Reforma
Tal como lo planteó el mandatario -que políticamente no está atravesando un buen momento- el conjunto de iniciativas constituyen el andamiaje institucional de su programa económico. Esa enunciación le da fortaleza a un conjunto de propuestas que, hasta para el más inadvertido, aporta certezas sobre el sentido que tendrá el ordenamiento macroeconómico.
Mientras en el Congreso se acumulan proyectos que no tienen el apoyo necesario para imponer reformas que parecieran solo le importan al gobierno libertario, la decisión de modificar la Carta Orgánica del Banco Central en realidad no irrumpió individualmente sino que vino acompañada con un conjunto de propuestas para seguir ordenando la política monetaria y financiera. Es lo que planteó en su discurso el presidente Javier Milei, confirmando su intención de congelar todo gasto público -incluso el pago de haberes- a funcionarios del Estado, cuando se registre déficit fiscal. El mandatario se refirió a esa decisión como “grillete fiscal”, una regla de equilibrio de las cuentas públicas, que completa con una propuesta de cambios en los mercados de capitales y de seguros.
Los anuncios dados a través de la conferencia de prensa constituyen, como textualmente señaló el Presidente de la Nación, “un conjunto de reformas estructurales más importante de los últimos 91 años”. También sostuvo que buscan dar rango legal a los principales pilares de su programa económico y dificultar que futuras administraciones los reviertan; esto es, los proyectos que se girarán al Congreso apuntan a eliminar de manera definitiva los mecanismos que permitieron financiar el gasto público mediante emisión, consolidar el equilibrio fiscal y desarrollar un sistema financiero “más profundo” que canalice el ahorro hacia la inversión.
Sin dudas que la reforma de la Carta Orgánica del Banco Central, cuya última reforma se registró en 2012 durante el segundo mandato de Cristina Fernández , es la que tiene mayor volumen. Trata que su único objetivo sea el de preservar el valor de la moneda, eliminando otras finalidades como las de promover el empleo y el desarrollo económico con equidad social.

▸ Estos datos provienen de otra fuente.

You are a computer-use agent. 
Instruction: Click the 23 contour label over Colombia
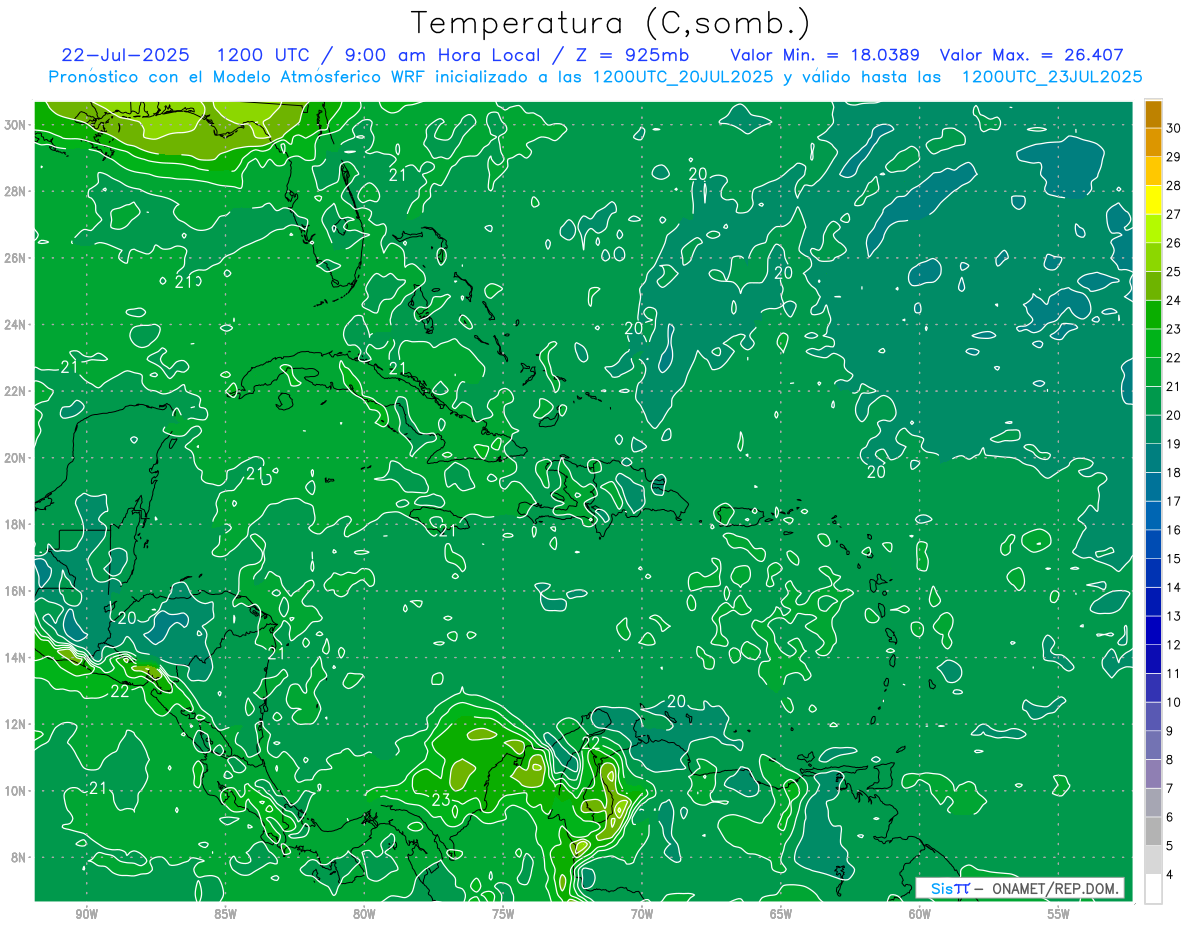[441, 799]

También propone prohibir cualquier forma de financiamiento monetario al sector público mediante emisión y apunta a reforzar la independencia de la autoridad monetaria, endureciendo significativamente las condiciones para la remoción de su presidente. Sin ser las únicas, son disposiciones significativas pero incumplen la propuesta electoral de 2023, de desaparición de la entidad.

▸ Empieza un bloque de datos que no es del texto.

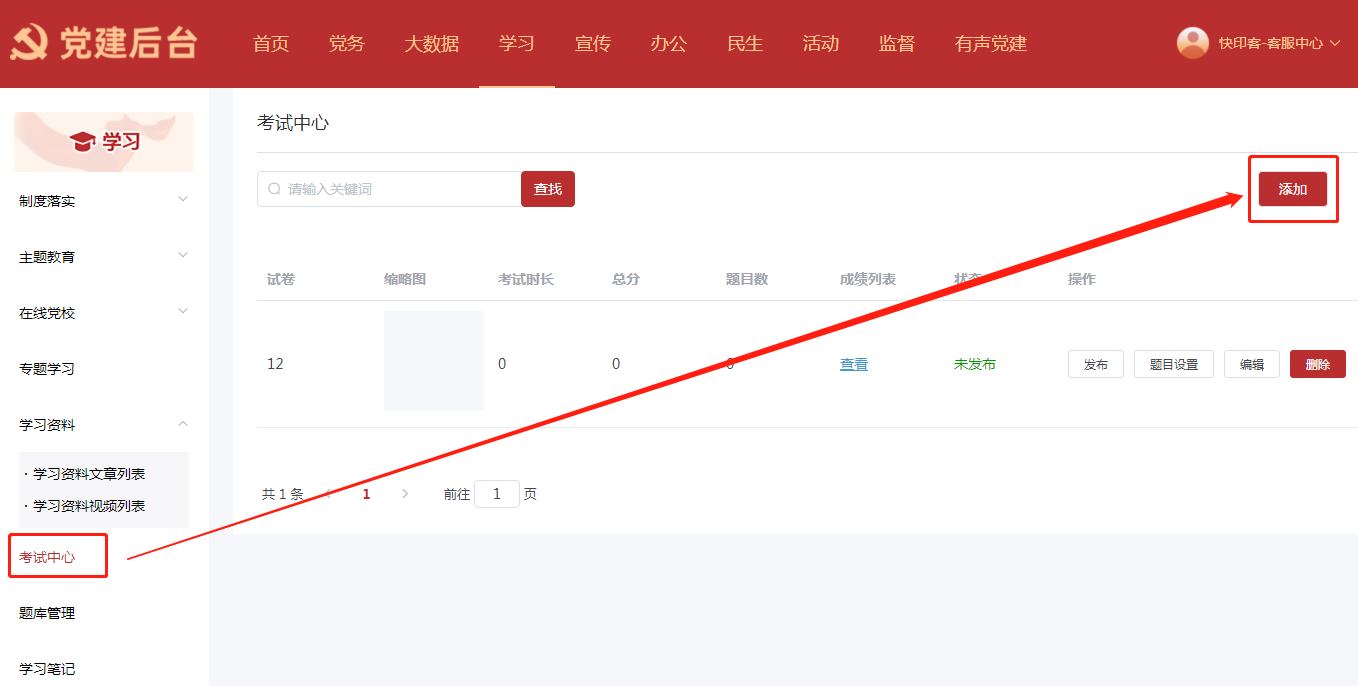Open 有声党建 in navigation bar
The image size is (1358, 686).
[990, 44]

Mucho más atractiva para la atención ciudadana es la prohibición de aprobar o sostener presupuestos deficitarios. Es un proyecto de ley estableciendo un mecanismo automático de corrección en caso de que las cuentas públicas permanezcan en rojo durante varios meses consecutivos, que se activará automáticamente paralizando las actividades no esenciales del Estado; además se congelarán nuevas erogaciones, no podrán incorporarse empleados públicos ni adjudicarse nuevos contratos y quedarán suspendidas las transferencias discrecionales a las provincias. Si bien es copia de un mecanismo que opera en la administración de Estados Unidos, incorpora la disposición de que el presidente, el vicepresidente, los ministros, secretarios, subsecretarios, diputados y senadores dejarán de percibir sus salarios. Expresamente protegidas quedarán prestaciones consideradas esenciales, como el pago de jubilaciones, pensiones, asignaciones familiares, seguro de desempleo, salud, seguridad y defensa.
A todas luces se abre otro capítulo de confrontación con la oposición y de negociación con los aliados. Pero es el intento de construir una nueva etapa de reformas.